____ DATA EXTRACT

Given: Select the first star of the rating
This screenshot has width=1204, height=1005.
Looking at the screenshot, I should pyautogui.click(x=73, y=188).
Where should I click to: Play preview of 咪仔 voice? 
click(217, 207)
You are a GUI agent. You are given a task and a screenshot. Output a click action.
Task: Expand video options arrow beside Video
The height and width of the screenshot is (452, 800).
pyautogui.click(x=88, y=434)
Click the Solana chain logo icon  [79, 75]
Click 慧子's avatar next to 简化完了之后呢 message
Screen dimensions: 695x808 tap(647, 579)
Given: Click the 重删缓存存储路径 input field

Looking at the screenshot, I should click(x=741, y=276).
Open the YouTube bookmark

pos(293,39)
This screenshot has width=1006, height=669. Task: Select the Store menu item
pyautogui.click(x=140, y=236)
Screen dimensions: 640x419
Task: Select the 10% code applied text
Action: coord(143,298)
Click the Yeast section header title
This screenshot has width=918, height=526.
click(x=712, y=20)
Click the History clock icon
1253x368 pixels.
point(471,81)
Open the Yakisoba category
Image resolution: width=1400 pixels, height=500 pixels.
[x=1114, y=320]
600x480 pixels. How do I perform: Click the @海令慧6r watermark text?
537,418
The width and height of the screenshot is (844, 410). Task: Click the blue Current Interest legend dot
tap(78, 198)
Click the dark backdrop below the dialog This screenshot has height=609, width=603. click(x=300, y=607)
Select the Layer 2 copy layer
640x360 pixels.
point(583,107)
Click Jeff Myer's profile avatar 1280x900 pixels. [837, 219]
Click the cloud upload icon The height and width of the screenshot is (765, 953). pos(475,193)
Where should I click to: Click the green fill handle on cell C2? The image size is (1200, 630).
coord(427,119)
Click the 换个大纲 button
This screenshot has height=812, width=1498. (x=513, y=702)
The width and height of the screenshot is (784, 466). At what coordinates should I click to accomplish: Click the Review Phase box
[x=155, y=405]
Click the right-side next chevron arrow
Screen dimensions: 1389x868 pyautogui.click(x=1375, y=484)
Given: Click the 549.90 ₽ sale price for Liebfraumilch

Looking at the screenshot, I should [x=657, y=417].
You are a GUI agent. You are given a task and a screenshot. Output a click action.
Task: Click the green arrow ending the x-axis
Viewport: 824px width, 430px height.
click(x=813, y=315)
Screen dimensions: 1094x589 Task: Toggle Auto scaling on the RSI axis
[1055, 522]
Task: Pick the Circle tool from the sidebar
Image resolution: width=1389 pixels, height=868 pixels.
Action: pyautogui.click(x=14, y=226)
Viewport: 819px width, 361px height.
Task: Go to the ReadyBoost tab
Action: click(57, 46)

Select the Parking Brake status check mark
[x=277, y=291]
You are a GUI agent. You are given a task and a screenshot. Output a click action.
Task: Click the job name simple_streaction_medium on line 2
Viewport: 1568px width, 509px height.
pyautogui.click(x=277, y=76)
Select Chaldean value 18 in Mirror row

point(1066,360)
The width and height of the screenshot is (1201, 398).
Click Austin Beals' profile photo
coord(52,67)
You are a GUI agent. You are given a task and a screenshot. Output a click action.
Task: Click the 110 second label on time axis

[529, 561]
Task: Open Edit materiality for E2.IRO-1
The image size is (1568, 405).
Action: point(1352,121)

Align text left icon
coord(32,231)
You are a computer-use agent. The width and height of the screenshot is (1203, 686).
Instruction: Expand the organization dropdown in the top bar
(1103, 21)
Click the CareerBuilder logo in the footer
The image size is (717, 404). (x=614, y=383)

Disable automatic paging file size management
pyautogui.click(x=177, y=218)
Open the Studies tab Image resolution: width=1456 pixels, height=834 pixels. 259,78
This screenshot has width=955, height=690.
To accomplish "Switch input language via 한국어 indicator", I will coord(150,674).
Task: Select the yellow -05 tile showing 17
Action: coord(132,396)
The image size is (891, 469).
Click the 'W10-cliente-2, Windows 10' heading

________

## AIM OF THE EXERCISE:
Please write out the data again exactly as it stands.

## TASK RESULT:
Given: Select the first star of the rating
This screenshot has width=1204, height=1005.
Looking at the screenshot, I should pyautogui.click(x=73, y=188).
Where should I click to: Play preview of 咪仔 voice? 
click(217, 207)
You are a GUI agent. You are given a task and a screenshot. Output a click action.
Task: Expand video options arrow beside Video
The height and width of the screenshot is (452, 800).
pyautogui.click(x=88, y=434)
Click the Solana chain logo icon  [79, 75]
Click 慧子's avatar next to 简化完了之后呢 message
Screen dimensions: 695x808 tap(647, 579)
Given: Click the 重删缓存存储路径 input field

Looking at the screenshot, I should click(x=741, y=276).
Open the YouTube bookmark

pos(293,39)
This screenshot has width=1006, height=669. Task: Select the Store menu item
pyautogui.click(x=140, y=236)
Screen dimensions: 640x419
Task: Select the 10% code applied text
Action: coord(143,298)
Click the Yeast section header title
This screenshot has width=918, height=526.
click(x=712, y=20)
Click the History clock icon
1253x368 pixels.
point(471,81)
Open the Yakisoba category
Image resolution: width=1400 pixels, height=500 pixels.
[x=1114, y=320]
600x480 pixels. How do I perform: Click the @海令慧6r watermark text?
537,418
The width and height of the screenshot is (844, 410). Task: Click the blue Current Interest legend dot
tap(78, 198)
Click the dark backdrop below the dialog This screenshot has height=609, width=603. click(x=300, y=607)
Select the Layer 2 copy layer
640x360 pixels.
point(583,107)
Click Jeff Myer's profile avatar 1280x900 pixels. [837, 219]
Click the cloud upload icon The height and width of the screenshot is (765, 953). pos(475,193)
Where should I click to: Click the green fill handle on cell C2? The image size is (1200, 630).
coord(427,119)
Click the 换个大纲 button
This screenshot has height=812, width=1498. (x=513, y=702)
The width and height of the screenshot is (784, 466). At what coordinates should I click to accomplish: Click the Review Phase box
[x=155, y=405]
Click the right-side next chevron arrow
Screen dimensions: 1389x868 pyautogui.click(x=1375, y=484)
Given: Click the 549.90 ₽ sale price for Liebfraumilch

Looking at the screenshot, I should [x=657, y=417].
You are a GUI agent. You are given a task and a screenshot. Output a click action.
Task: Click the green arrow ending the x-axis
Viewport: 824px width, 430px height.
click(x=813, y=315)
Screen dimensions: 1094x589 Task: Toggle Auto scaling on the RSI axis
[1055, 522]
Task: Pick the Circle tool from the sidebar
Image resolution: width=1389 pixels, height=868 pixels.
Action: pyautogui.click(x=14, y=226)
Viewport: 819px width, 361px height.
Task: Go to the ReadyBoost tab
Action: click(57, 46)

Select the Parking Brake status check mark
[x=277, y=291]
You are a GUI agent. You are given a task and a screenshot. Output a click action.
Task: Click the job name simple_streaction_medium on line 2
Viewport: 1568px width, 509px height.
pyautogui.click(x=277, y=76)
Select Chaldean value 18 in Mirror row

point(1066,360)
The width and height of the screenshot is (1201, 398).
Click Austin Beals' profile photo
coord(52,67)
You are a GUI agent. You are given a task and a screenshot. Output a click action.
Task: Click the 110 second label on time axis

[529, 561]
Task: Open Edit materiality for E2.IRO-1
The image size is (1568, 405).
Action: point(1352,121)

Align text left icon
coord(32,231)
You are a computer-use agent. The width and height of the screenshot is (1203, 686).
Instruction: Expand the organization dropdown in the top bar
(1103, 21)
Click the CareerBuilder logo in the footer
The image size is (717, 404). (x=614, y=383)

Disable automatic paging file size management
pyautogui.click(x=177, y=218)
Open the Studies tab Image resolution: width=1456 pixels, height=834 pixels. 259,78
This screenshot has width=955, height=690.
To accomplish "Switch input language via 한국어 indicator", I will coord(150,674).
Task: Select the yellow -05 tile showing 17
Action: coord(132,396)
The image size is (891, 469).
Click the 'W10-cliente-2, Windows 10' heading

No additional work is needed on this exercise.